→ **Records shown**
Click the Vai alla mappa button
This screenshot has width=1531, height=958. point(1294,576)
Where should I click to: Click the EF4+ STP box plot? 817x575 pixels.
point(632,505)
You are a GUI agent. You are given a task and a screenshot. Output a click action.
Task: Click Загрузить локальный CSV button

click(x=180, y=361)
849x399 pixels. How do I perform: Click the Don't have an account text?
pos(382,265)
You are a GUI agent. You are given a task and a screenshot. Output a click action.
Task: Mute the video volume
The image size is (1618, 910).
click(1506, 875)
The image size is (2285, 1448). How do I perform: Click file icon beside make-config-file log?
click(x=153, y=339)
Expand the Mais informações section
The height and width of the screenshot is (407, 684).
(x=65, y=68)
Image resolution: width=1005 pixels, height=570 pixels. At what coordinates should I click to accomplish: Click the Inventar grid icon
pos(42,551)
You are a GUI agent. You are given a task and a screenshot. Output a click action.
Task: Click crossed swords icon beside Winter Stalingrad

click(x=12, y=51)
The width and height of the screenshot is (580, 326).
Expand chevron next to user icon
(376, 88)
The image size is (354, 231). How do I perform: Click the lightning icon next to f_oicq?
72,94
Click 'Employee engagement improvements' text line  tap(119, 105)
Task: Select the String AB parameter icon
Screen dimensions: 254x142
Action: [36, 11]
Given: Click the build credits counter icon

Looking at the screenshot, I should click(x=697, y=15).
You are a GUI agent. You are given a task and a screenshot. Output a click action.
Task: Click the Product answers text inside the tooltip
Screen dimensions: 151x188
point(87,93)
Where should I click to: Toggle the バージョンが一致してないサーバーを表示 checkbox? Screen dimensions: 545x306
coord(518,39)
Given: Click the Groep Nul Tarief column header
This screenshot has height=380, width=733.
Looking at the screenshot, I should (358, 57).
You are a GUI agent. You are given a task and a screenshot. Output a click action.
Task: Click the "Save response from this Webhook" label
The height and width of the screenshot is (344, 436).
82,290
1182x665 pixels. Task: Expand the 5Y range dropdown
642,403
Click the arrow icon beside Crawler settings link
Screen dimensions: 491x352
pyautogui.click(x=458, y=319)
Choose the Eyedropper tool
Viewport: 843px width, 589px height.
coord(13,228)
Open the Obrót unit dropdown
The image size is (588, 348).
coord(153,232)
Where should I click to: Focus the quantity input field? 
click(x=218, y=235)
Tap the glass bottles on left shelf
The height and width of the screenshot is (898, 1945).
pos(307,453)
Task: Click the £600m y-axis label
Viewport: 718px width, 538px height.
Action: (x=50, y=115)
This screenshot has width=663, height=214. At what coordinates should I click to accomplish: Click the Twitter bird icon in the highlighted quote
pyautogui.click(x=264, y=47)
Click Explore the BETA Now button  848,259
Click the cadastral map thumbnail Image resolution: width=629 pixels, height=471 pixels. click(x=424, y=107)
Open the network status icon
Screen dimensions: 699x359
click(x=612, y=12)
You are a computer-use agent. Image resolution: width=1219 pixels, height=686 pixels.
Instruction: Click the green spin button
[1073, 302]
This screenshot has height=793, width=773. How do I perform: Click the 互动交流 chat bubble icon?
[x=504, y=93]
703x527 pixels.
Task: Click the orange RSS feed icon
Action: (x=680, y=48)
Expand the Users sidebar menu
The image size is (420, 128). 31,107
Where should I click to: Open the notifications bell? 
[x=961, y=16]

→ **Exercise instructions**
Rewrite the lines above, renaming every "GUI agent" as "screen assistant" and keeping everything else unchanged.

→ **Exercise solution**
Click the Vai alla mappa button
This screenshot has width=1531, height=958. point(1294,576)
Where should I click to: Click the EF4+ STP box plot? 817x575 pixels.
point(632,505)
You are a screen assistant. You are given a task and a screenshot. Output a click action.
Task: Click Загрузить локальный CSV button

click(x=180, y=361)
849x399 pixels. How do I perform: Click the Don't have an account text?
pos(382,265)
You are a screen assistant. You are given a task and a screenshot. Output a click action.
Task: Mute the video volume
The image size is (1618, 910).
click(1506, 875)
The image size is (2285, 1448). How do I perform: Click file icon beside make-config-file log?
click(x=153, y=339)
Expand the Mais informações section
The height and width of the screenshot is (407, 684).
(x=65, y=68)
Image resolution: width=1005 pixels, height=570 pixels. At what coordinates should I click to accomplish: Click the Inventar grid icon
pos(42,551)
You are a screen assistant. You are given a task and a screenshot. Output a click action.
Task: Click crossed swords icon beside Winter Stalingrad

click(x=12, y=51)
The width and height of the screenshot is (580, 326).
Expand chevron next to user icon
(376, 88)
The image size is (354, 231). How do I perform: Click the lightning icon next to f_oicq?
72,94
Click 'Employee engagement improvements' text line  tap(119, 105)
Task: Select the String AB parameter icon
Screen dimensions: 254x142
Action: [36, 11]
Given: Click the build credits counter icon

Looking at the screenshot, I should click(x=697, y=15).
You are a screen assistant. You are given a task and a screenshot. Output a click action.
Task: Click the Product answers text inside the tooltip
Screen dimensions: 151x188
point(87,93)
Where should I click to: Toggle the バージョンが一致してないサーバーを表示 checkbox? Screen dimensions: 545x306
coord(518,39)
Given: Click the Groep Nul Tarief column header
This screenshot has height=380, width=733.
Looking at the screenshot, I should (358, 57).
You are a screen assistant. You are given a task and a screenshot. Output a click action.
Task: Click the "Save response from this Webhook" label
The height and width of the screenshot is (344, 436).
82,290
1182x665 pixels. Task: Expand the 5Y range dropdown
642,403
Click the arrow icon beside Crawler settings link
Screen dimensions: 491x352
pyautogui.click(x=458, y=319)
Choose the Eyedropper tool
Viewport: 843px width, 589px height.
coord(13,228)
Open the Obrót unit dropdown
The image size is (588, 348).
coord(153,232)
Where should I click to: Focus the quantity input field? 
click(x=218, y=235)
Tap the glass bottles on left shelf
The height and width of the screenshot is (898, 1945).
pos(307,453)
Task: Click the £600m y-axis label
Viewport: 718px width, 538px height.
Action: (x=50, y=115)
This screenshot has width=663, height=214. At what coordinates should I click to accomplish: Click the Twitter bird icon in the highlighted quote
pyautogui.click(x=264, y=47)
Click Explore the BETA Now button  848,259
Click the cadastral map thumbnail Image resolution: width=629 pixels, height=471 pixels. click(x=424, y=107)
Open the network status icon
Screen dimensions: 699x359
click(x=612, y=12)
You are a computer-use agent. Image resolution: width=1219 pixels, height=686 pixels.
Instruction: Click the green spin button
[1073, 302]
This screenshot has height=793, width=773. How do I perform: Click the 互动交流 chat bubble icon?
[x=504, y=93]
703x527 pixels.
Task: Click the orange RSS feed icon
Action: (x=680, y=48)
Expand the Users sidebar menu
The image size is (420, 128). 31,107
Where should I click to: Open the notifications bell? 
[x=961, y=16]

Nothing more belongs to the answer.